Response from the CIOB to the "protecting tenants and leaseholders from unsafe cladding" debate
Yesterday afternoon (1 February 2021) an Opposition Day Debate took place in the House of Commons on ‘protecting tenants and leaseholders from unsafe cladding’. The motion called on the Government to provide funding to fix unsafe homes and ensure that leaseholders would not bear the financial burden of remediation. The topic received cross-party support, with over 70 MPs participating, culminating in a vote on the motion, which passed by 263 votes to zero.
While the vote is not legally binding, it does send a clear message about the strength of feeling on this issue and the pressing need to find a solution that protects leaseholders and those living in potentially unsafe buildings.
The CIOB has been closely monitoring and reviewing the issue of cladding and building safety, as a matter of public interest and one that is clearly relevant across the construction industry. While there is no doubt that it is a complex matter, with a long list of stakeholders, new figures from the New Build Database and the Office for National Statistics (ONS) indicate that up to 11 million people in the UK are impacted by this issue, living in accommodation that is potentially unsafe and, in many instances, faced with the prospect of a financial commitment to rectify something over which they had no influence or control. This is causing unnecessary distress to many and is clearly unacceptable.
New proposals for a loan scheme may still lead to leaseholders bearing some costs being imposed on them by landlords. It is encouraging that there is political will across all parties to take further action, but the CIOB would like to see the Government commit to act immediately. Government should prioritise the ongoing risk assessments regarding where ACM (Aluminium Composite Material) may be present, confirm measures to make those buildings safe as soon as possible and find a funding solution which does not penalise leaseholders and leave them burdened with paying, even in part, for historical building safety remediation works, whilst ensuring that these costs are excluded from the proposed building safety charge.

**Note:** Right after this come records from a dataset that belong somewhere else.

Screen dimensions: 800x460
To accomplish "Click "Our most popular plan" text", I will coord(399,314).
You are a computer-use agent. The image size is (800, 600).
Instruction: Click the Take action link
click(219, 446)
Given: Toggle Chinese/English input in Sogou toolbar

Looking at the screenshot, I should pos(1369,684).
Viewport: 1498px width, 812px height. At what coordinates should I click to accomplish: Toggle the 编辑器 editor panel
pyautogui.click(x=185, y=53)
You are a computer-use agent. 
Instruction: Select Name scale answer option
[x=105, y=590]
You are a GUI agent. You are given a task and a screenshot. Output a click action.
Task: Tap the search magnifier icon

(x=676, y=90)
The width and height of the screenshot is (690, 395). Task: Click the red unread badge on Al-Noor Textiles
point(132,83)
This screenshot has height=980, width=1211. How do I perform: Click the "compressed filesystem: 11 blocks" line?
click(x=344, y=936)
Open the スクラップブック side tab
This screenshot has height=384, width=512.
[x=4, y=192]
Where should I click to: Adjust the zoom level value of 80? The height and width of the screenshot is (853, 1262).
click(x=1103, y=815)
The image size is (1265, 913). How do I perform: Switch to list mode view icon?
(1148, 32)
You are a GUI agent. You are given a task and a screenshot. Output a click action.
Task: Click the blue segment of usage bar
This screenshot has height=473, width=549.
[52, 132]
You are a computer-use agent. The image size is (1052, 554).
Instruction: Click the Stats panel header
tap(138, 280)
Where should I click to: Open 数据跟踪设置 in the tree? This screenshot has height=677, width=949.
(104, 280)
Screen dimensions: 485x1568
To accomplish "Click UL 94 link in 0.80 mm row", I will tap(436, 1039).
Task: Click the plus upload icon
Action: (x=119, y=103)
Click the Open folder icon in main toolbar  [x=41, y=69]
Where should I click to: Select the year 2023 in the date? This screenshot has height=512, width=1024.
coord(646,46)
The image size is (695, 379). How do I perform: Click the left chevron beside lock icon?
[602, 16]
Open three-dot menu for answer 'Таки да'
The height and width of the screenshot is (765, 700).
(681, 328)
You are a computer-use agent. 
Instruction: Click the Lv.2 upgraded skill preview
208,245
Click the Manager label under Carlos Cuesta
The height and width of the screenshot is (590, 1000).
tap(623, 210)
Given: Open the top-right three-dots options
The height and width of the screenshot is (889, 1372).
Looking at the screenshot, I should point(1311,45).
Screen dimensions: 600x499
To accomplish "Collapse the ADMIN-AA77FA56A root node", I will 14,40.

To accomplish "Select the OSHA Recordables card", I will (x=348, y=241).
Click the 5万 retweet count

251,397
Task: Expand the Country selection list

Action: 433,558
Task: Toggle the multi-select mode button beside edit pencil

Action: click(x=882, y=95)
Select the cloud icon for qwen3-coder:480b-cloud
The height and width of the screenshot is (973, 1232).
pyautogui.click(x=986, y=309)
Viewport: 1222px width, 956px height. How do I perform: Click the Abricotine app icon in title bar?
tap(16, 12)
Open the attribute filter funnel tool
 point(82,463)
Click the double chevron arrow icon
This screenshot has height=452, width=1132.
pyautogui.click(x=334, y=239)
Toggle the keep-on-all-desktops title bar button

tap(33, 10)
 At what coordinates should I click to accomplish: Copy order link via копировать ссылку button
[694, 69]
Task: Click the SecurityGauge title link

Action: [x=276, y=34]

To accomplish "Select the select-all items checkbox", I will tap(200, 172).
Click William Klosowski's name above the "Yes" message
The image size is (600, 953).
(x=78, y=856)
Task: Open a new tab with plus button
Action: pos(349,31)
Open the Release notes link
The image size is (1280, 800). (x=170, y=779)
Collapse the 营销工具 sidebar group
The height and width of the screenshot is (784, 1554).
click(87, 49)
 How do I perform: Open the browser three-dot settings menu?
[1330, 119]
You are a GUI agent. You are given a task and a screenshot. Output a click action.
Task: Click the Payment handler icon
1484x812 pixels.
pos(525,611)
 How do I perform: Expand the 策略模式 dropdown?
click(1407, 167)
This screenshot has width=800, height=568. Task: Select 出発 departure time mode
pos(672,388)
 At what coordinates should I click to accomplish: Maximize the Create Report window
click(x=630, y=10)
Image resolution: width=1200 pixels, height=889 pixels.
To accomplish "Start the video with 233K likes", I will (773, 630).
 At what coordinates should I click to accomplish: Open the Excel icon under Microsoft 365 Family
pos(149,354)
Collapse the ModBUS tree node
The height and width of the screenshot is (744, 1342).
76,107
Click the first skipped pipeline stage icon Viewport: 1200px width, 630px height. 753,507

These were also amongst the key recommendations of the Housing, Communities and Local Government Committee (HCLG) pre-legislative scrutiny of the Building Safety Bill published last year, to which the CIOB contributed at the evidence gathering stage: Pre-legislative scrutiny of the Building Safety Bill The Government is due to formally respond to this report shortly.
It’s clear that, when there is more information from detailed risk assessments on the scale of ACM still present and more progress with the removals programme, the construction industry will be key in ensuring such a situation can never happen again. In the short- to medium-term, this means that replacement work is carried out to the highest standards. Over the longer-term, although the work has already started among key industry stakeholders, the need is to ensure that lessons are learned and, crucially, embedded across the sector, with a commitment to quality and safety present throughout the construction sector.